Consignes:
**a)** Pouvez-vous renvoyer à l'identique le passage de l'extrait sur la Passion qui va de « Le jour de la » jusqu'à « est en place. » ?
**b)** Quels pays l'extrait sur la Passion cite-t-il comme provenance du public ?
==== Extrait de page
Le «Passionstheater»
Gérée par la municipalité, la Passion est l’affaire de tout le village de 5’000 habitants. Cinq fois par semaine, 1’700 acteurs, chanteurs, musiciens et techniciens s’activent dans le Passionstheater semi-couvert. Et le public répond: 450’000 personnes sont attendues cette année, en provenance d’Allemagne, des Etats-Unis (50% des spectateurs), de Suisse, d’Australie, d’Afrique du sud…
«Notre village vit avec, pour et à travers la Passion», confesse Christian Stückl, metteur en scène et auteur du texte. Le bouillant régisseur, 61 ans, directeur du Volkstheater de Munich, en est déjà à sa quatrième édition: «La Passion a aussi un rôle économique, nous en vivons. Et des relations humaines se créent ainsi: c’est un stimulant pour nous».
«Grüss Gott»
Le jour de la représentation, vers 14 heures, les villageois convergent vers le théâtre à pied, à bicyclette, en voiture. Des barbus et des dames de tous âges, des blondinets pressés, des musiciens, instrument sur l’épaule. Sourires, «Grüss Gott», l’aventure s’installe.
Les spectateurs, environ 4’000 personnes, guettent les premières notes de la fosse d’orchestre. A 14h30 débute le prologue chanté par 65 choristes, vêtus à l’ancienne. Ils rappellent le vœu de 1633. Et déjà apparaît Jésus sur son âne, accompagné des hosannah de la foule. Les grands prêtres fulminent, le prennent à partie. La dramaturgie est en place.
«Ecoute Israël»
Les actions s’enchaînent: l’onction de Béthanie, les marchands chassés du Temple, la Cène, etc. Des personnages émergent, à travers les vifs dialogues taillés par Christian Stückl: Judas, le grand prêtre Caïphe, Joseph d’Arimathie… L’accusation fourbit ses armes. «Jésus est du côté des réfugiés, des pauvres et des veuves. Je me suis inspiré de l’Evangile de Jean, bien sûr, et de celui de Matthieu», indique le metteur en scène.
En vrai juif, le Christ d’Oberammergau porte la kippa et prie le Shma Israël («Ecoute Israël»). A 17h, fin de la première partie. Jésus a été arrêté. Le public s’égaie dans le coquet village, entre boutiques et restaurants. Reprise à 20 heures.
Judas, déchiré
A 20 heures, la seconde partie s’engage avec intensité. Avec, comme précédemment, des scènes de l’Ancien Testament: Daniel dans la fosse aux lions, Moïse et la Mer rouge, etc. Des «tableaux vivants», introduits par les choristes, qui renforcent la gravité de l’histoire.
========
==== Données fournies
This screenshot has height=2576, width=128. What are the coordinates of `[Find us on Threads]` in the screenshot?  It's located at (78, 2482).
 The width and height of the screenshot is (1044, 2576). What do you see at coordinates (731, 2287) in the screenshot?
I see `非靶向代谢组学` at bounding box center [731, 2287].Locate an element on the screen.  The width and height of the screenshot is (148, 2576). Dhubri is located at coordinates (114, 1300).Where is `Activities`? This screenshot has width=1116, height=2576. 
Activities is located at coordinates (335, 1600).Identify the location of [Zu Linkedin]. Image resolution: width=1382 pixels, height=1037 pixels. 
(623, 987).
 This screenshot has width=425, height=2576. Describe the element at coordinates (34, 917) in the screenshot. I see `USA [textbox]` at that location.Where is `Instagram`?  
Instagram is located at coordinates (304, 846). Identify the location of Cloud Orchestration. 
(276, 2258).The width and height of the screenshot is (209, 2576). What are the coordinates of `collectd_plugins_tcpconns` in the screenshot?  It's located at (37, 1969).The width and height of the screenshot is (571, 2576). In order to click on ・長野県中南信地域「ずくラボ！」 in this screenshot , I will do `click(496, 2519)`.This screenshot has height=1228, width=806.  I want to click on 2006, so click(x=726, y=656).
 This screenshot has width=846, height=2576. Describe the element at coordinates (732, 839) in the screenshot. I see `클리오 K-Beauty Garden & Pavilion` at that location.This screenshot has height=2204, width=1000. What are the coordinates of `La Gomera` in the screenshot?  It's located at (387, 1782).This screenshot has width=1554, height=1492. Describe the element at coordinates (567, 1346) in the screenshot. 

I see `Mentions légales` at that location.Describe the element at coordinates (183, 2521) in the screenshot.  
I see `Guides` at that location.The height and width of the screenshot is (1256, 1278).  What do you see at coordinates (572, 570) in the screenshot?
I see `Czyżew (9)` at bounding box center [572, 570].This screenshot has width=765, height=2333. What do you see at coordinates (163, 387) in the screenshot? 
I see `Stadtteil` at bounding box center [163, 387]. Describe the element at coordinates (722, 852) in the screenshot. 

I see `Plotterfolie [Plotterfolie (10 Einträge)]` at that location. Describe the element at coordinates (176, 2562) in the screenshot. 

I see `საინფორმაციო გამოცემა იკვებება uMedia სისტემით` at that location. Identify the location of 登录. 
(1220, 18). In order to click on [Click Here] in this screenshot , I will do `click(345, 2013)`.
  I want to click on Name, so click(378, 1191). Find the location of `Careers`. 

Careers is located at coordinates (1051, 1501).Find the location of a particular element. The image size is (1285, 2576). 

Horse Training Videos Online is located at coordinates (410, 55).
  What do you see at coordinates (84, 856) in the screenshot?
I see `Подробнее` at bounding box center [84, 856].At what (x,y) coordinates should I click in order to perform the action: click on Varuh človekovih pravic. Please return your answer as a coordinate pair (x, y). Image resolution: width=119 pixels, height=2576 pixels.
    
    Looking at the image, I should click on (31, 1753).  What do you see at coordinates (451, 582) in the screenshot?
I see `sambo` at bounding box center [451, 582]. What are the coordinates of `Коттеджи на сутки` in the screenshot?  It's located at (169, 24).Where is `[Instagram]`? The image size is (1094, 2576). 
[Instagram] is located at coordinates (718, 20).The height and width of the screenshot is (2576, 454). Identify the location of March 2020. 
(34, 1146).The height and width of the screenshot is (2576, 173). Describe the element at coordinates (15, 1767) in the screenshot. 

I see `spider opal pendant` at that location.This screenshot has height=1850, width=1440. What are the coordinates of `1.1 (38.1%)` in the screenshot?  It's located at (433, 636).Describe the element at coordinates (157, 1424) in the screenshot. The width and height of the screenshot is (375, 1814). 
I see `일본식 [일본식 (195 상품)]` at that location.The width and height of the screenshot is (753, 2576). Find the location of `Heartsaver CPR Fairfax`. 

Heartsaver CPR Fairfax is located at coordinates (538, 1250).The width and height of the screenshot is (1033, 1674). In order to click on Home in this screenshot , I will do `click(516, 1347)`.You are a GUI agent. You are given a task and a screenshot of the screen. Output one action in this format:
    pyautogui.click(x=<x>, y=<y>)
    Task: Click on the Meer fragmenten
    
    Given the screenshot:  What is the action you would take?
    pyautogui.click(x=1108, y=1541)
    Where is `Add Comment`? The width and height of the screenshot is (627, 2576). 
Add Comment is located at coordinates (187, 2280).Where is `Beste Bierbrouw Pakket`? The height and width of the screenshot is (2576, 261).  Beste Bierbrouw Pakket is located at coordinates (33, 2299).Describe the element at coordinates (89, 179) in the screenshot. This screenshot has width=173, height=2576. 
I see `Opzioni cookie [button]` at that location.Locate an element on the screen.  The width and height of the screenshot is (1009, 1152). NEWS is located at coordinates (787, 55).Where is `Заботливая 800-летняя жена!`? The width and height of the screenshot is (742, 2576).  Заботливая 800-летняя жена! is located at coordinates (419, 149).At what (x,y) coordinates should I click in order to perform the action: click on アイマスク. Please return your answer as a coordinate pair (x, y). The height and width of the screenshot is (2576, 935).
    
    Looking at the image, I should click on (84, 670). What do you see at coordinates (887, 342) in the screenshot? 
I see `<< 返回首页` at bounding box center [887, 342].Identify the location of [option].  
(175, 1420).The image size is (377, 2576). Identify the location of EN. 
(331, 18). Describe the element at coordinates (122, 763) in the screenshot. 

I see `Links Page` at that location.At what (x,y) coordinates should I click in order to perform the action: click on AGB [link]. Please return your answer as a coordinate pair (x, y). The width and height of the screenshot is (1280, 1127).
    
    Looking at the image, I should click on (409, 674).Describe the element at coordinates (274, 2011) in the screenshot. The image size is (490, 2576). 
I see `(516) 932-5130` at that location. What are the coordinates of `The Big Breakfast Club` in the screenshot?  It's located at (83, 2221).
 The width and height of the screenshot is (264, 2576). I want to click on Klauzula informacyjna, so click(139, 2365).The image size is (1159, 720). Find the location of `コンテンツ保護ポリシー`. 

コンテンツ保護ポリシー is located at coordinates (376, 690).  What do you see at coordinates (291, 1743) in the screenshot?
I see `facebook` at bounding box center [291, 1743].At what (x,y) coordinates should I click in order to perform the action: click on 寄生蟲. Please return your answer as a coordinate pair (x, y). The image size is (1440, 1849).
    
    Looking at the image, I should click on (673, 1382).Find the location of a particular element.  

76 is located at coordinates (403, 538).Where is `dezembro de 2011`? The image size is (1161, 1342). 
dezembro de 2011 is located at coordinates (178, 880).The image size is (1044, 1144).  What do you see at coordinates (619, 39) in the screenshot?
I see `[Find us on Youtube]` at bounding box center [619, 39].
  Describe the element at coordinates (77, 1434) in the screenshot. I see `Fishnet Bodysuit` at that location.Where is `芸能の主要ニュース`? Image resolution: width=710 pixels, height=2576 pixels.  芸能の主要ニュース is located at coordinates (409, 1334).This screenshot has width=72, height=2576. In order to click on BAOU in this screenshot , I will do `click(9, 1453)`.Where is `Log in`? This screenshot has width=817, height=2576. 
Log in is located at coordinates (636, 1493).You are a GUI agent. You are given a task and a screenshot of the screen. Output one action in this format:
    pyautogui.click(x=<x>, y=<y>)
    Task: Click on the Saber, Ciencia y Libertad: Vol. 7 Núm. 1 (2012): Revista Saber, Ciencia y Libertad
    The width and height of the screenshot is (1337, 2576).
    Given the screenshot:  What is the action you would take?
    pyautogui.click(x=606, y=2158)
========
Réponses par consigne:
**a)**
Le jour de la représentation, vers 14 heures, les villageois convergent vers le théâtre à pied, à bicyclette, en voiture. Des barbus et des dames de tous âges, des blondinets pressés, des musiciens, instrument sur l’épaule. Sourires, «Grüss Gott», l’aventure s’installe.
Les spectateurs, environ 4’000 personnes, guettent les premières notes de la fosse d’orchestre. A 14h30 débute le prologue chanté par 65 choristes, vêtus à l’ancienne. Ils rappellent le vœu de 1633. Et déjà apparaît Jésus sur son âne, accompagné des hosannah de la foule. Les grands prêtres fulminent, le prennent à partie. La dramaturgie est en place.

**b)** Allemagne, Etats-Unis, Suisse, Australie, Afrique du sud